Mr Denis Bradley, the deputy chairman of the Policing Board and another man unafraid to speak his mind, said yesterday that the killing of David Caldwell posed questions for republicans in general. Referring to republican tendencies to feud when divided over key political questions, he said: "There have been times when the republican movement has split in Ireland and they ended up sometimes taking each other on . . . I feel an anger within the mainstream republican position that says that these dissident republicans cannot continue to walk away and get away with this."
He emphasised the need for policing to become objective, it must stand in the middle and "draw a line at which the war is over, at which the war ends in the sense that we stop politicising murder". How "mainstream" republicans, i.e. Sinn Féin, can do that while supporting constitutional politics on one hand yet holding back on whole-heartedly supporting the PSNI on the other, remains to be seen.
Martin McGuinness was unequivocal yesterday in his condemnation of the murder and he emphasised this was not a blow in favour of any republican ideal - indeed it was quite the reverse.
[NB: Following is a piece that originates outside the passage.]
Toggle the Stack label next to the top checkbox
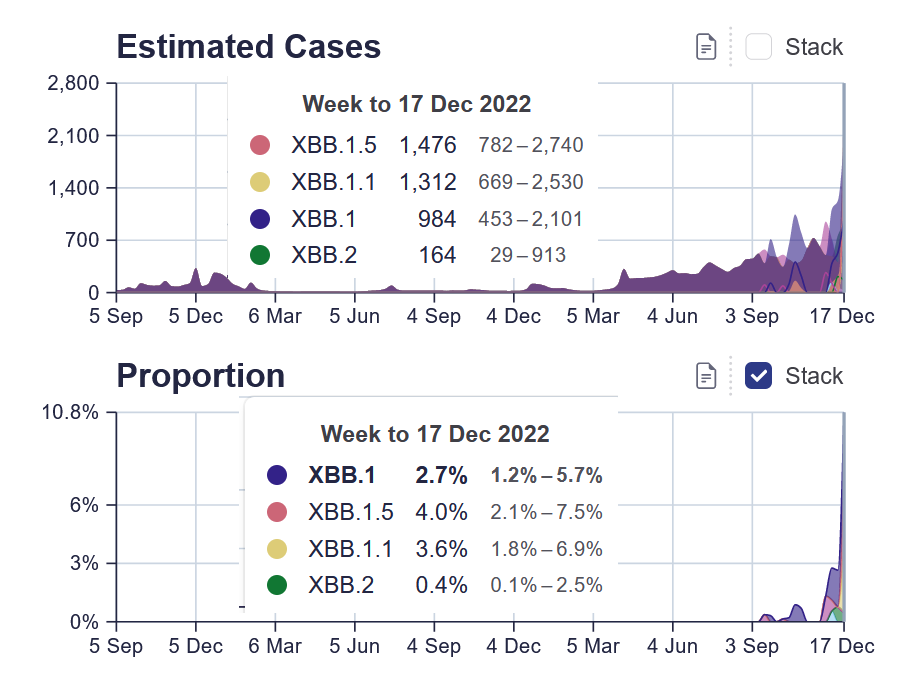 tap(813, 47)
While the clamour grows for "non-dissident" republicans to take on the "dissidents" and help prevent a recurrence of "Real" or Continuity IRA attacks, Mr McGuinness believed that working the political mechanisms available was the best way forward.
He insisted his tactics are "to make politics work, to bring about a peaceful environment within our community, to address the issues that created the conflict in the first place, to ensure that there is equality, justice and to ensure that there is a real opportunity for everyone to move forward with a peace process which is being led collectively by pro-Agreement politicians . . . that's the way that we will defeat them."
It now appears that tensions within unionism in general and the leadership of David Trimble will now be supplemented by pressures within republicanism over proper response to the attempted destruction of the peace process by dissidents.
With the spectacle of unionism's ability to turn on itself now matched by the historical threat of a republican "split", the resumption of "normal" politics after the summer break is going to be an intense affair indeed.